Docs
MethodologiesGuides

MvA Developer Guide

How to build a Methodology Verification Application — implementation patterns and testing.

Who is this guide for?

This guide is for developers implementing methodology rules for the Carrot Network. It covers how to build a Methodology Verification Application (MvA) — the software that evaluates MassID documents against a Methodology Verification Framework (MvF) specification.

Prerequisites

  • Proficiency with the monorepo's programming language and tooling
  • Understanding of serverless function patterns
  • Familiarity with the dMRV concepts and the MvF specification you are implementing
  • Knowledge of the Carrot dMRV Standard requirements for MvA developers

Repository and tooling

The methodology rules are implemented in an open-source monorepo:

Refer to the repository README for setup instructions, dependency installation, and local development configuration.

Architecture overview

The codebase follows a two-layer architecture:

  • Shared rule libraries — Contain the actual verification logic. Shared rule processors are reused across all BOLD methodologies. Each rule is an independent module with its own tests.
  • Methodology application wrappers — Thin deployment layers that wrap shared libraries as serverless functions. Each methodology deploys its own set of rules, including any methodology-specific rules.

This separation means common rules (such as actor identification, weighing, or geolocation) are implemented once and reused, while methodology-specific rules (such as emissions calculations) are isolated to their target methodology.

Implementing a rule

Step 1: Create the project

Each rule lives in its own project directory with a standard file structure. The project metadata includes tags for discoverability and categorization within the monorepo.

Step 2: Implement the processor

Every rule implements the rule processor pattern — a standardized interface with five methods:

  1. process() — Entry point that orchestrates the evaluation.
  2. generateDocumentQuery() — Builds the query to fetch the MassID document and related data.
  3. collectDocuments() — Fetches the documents needed for evaluation.
  4. getRuleSubject() — Extracts the specific data elements the rule needs to evaluate.
  5. evaluateResult() — Applies the verification logic and returns PASSED or FAILED with an explanation.

The explanation in evaluateResult() is critical — it must state what was verified and why the result is PASSED or FAILED. These explanations form the audit trail.

Step 3: Write tests

Every rule must have comprehensive test coverage:

  • Unit tests — Test individual methods and edge cases.
  • Integration tests with seed documents — Test the full evaluation flow with realistic MassID documents.
  • End-to-end tests — Test the deployed function in an environment that mirrors production.
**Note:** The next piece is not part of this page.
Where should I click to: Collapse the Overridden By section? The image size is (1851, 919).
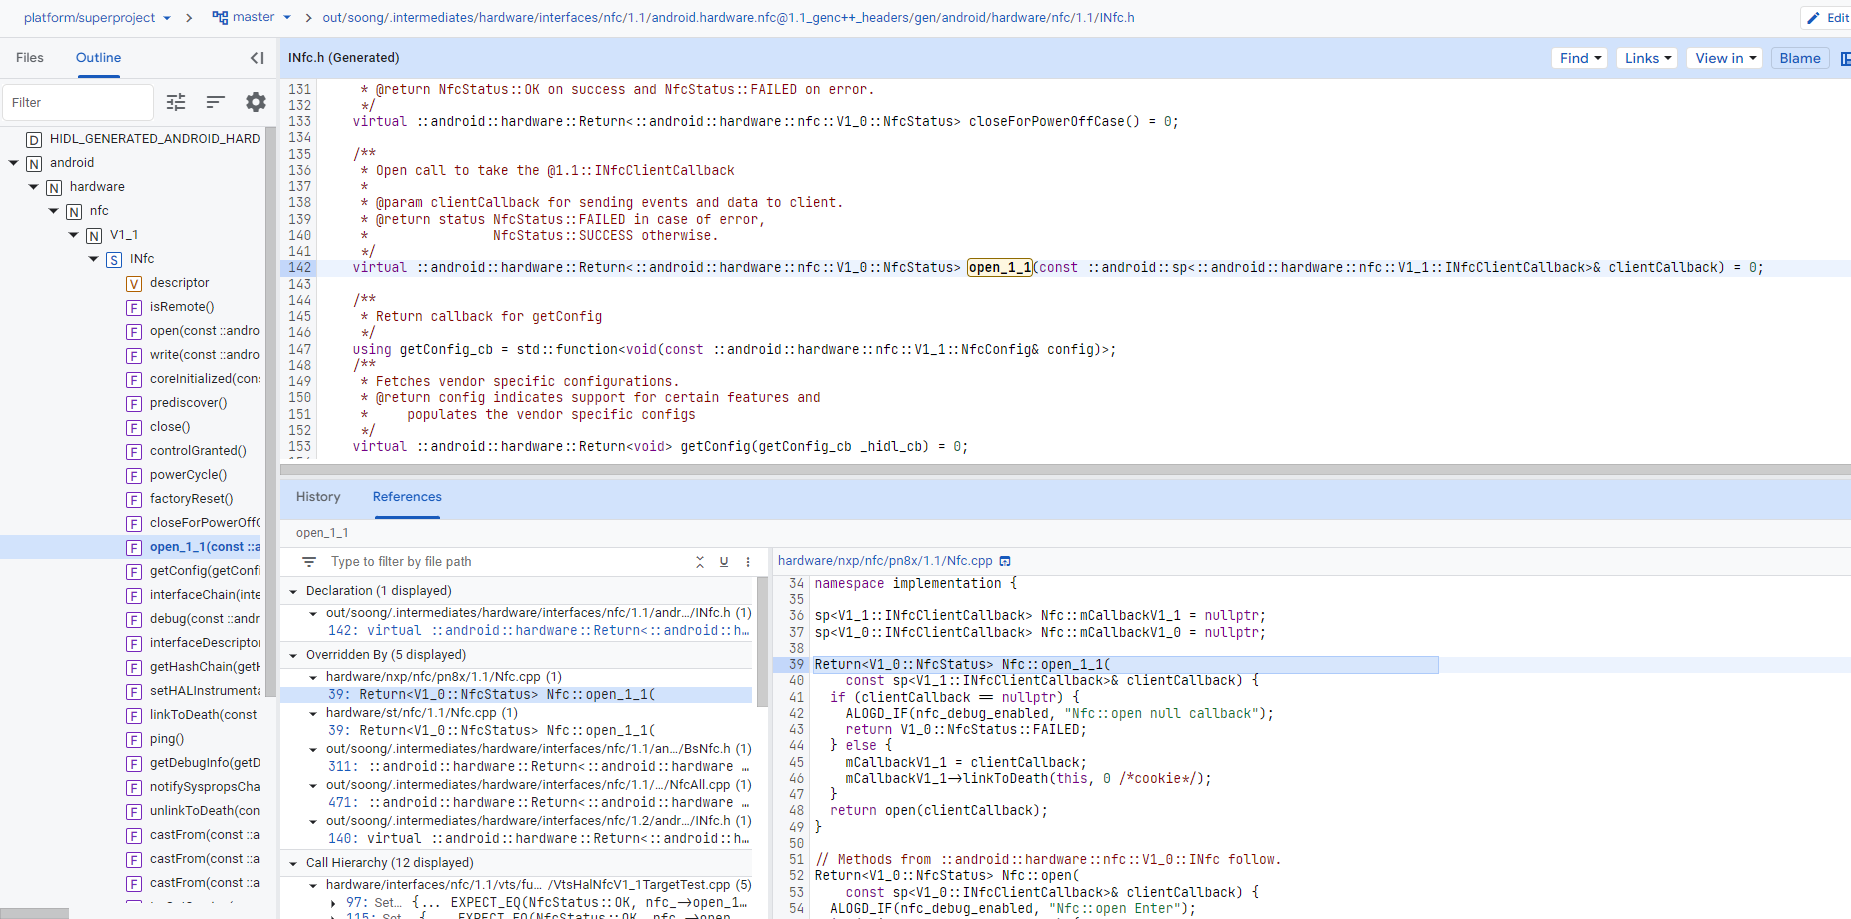coord(293,655)
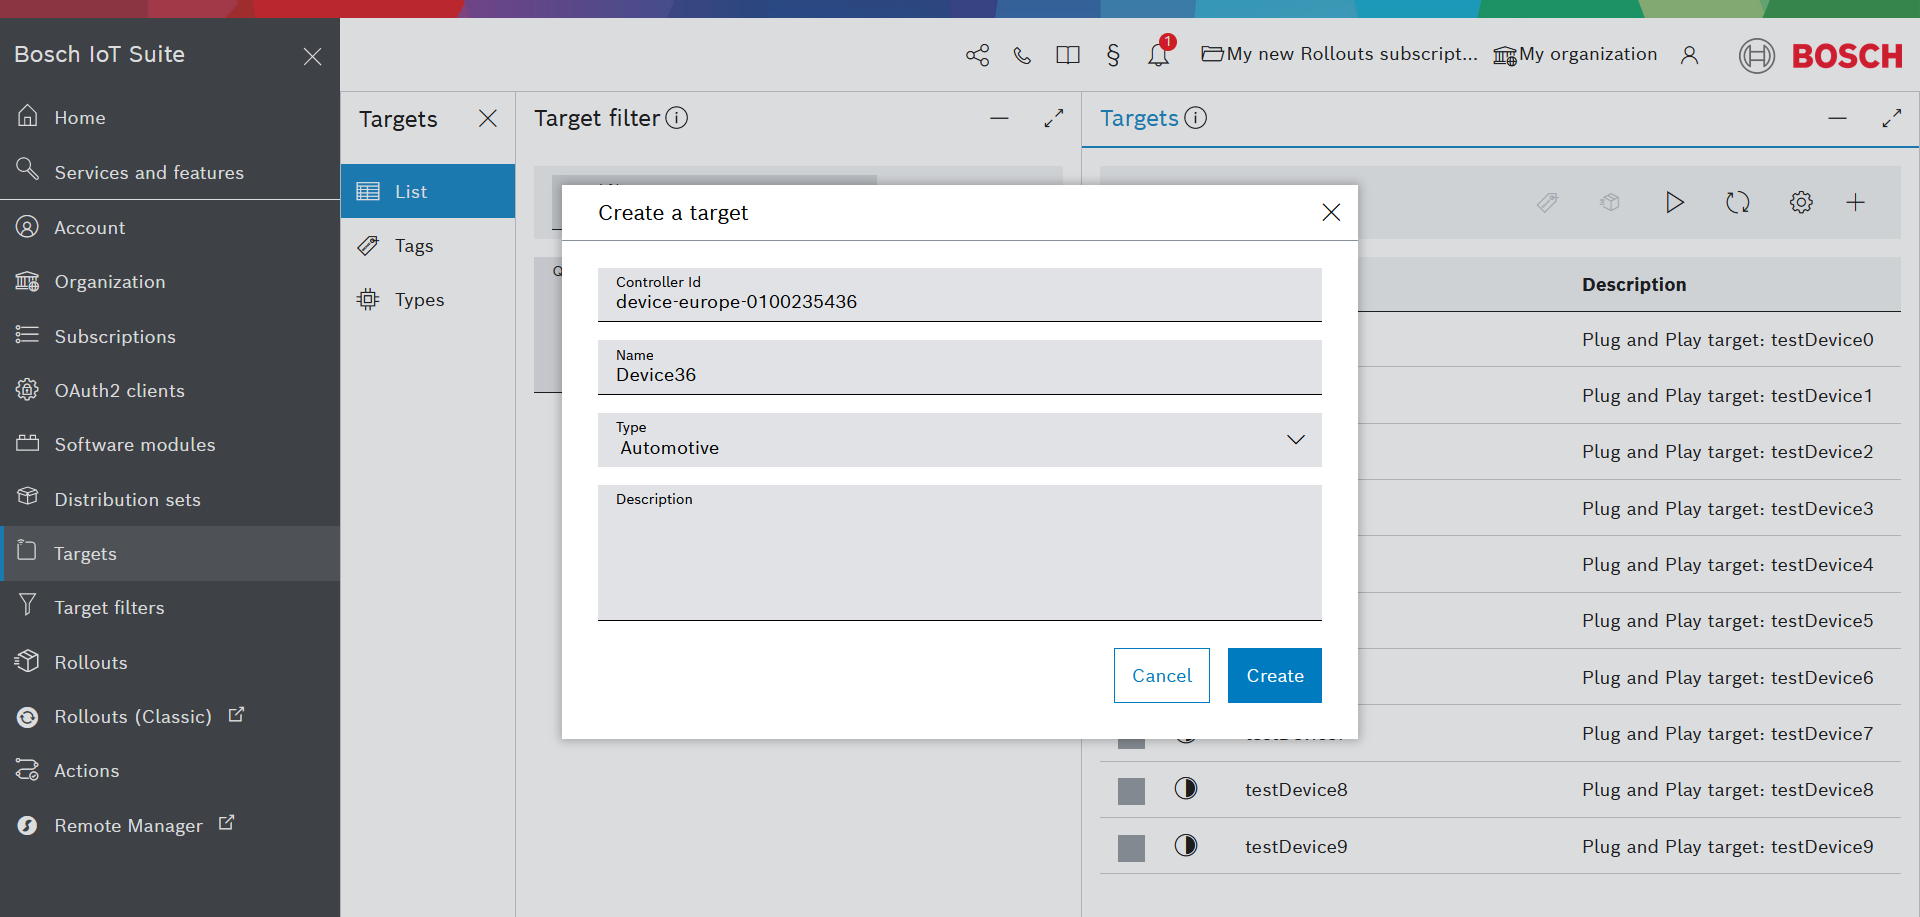Open My organization selector
1920x917 pixels.
(1575, 55)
Step 4: Create the app wrapper

For each methodology that uses the rule, create a thin application wrapper that instantiates the shared library processor and exports it as a serverless function.

Design principles

All rule implementations must follow these principles:

  • Fidelity — The code must faithfully implement every rule in the MvF specification. The logic in evaluateResult() must match the specification exactly.
  • Traceability — Every PASSED or FAILED result must reference the specific data that was evaluated, enabling independent verification of the outcome.
  • Determinism — The same input must always produce the same output. No randomness, no dependence on external state that could change between runs.

Testing requirements

Before a rule can be deployed to production:

  • All unit tests must pass
  • Integration tests must cover the main PASSED and FAILED scenarios
  • End-to-end tests must demonstrate the rule works in a production-like environment
  • The rule must match the corresponding MvF specification entry in the traceability matrix

Deployment

Rules are deployed as serverless functions through the monorepo's build and deployment pipeline. Each methodology defines which rules are included in its deployment configuration.

See the repository documentation for deployment procedures and environment configuration.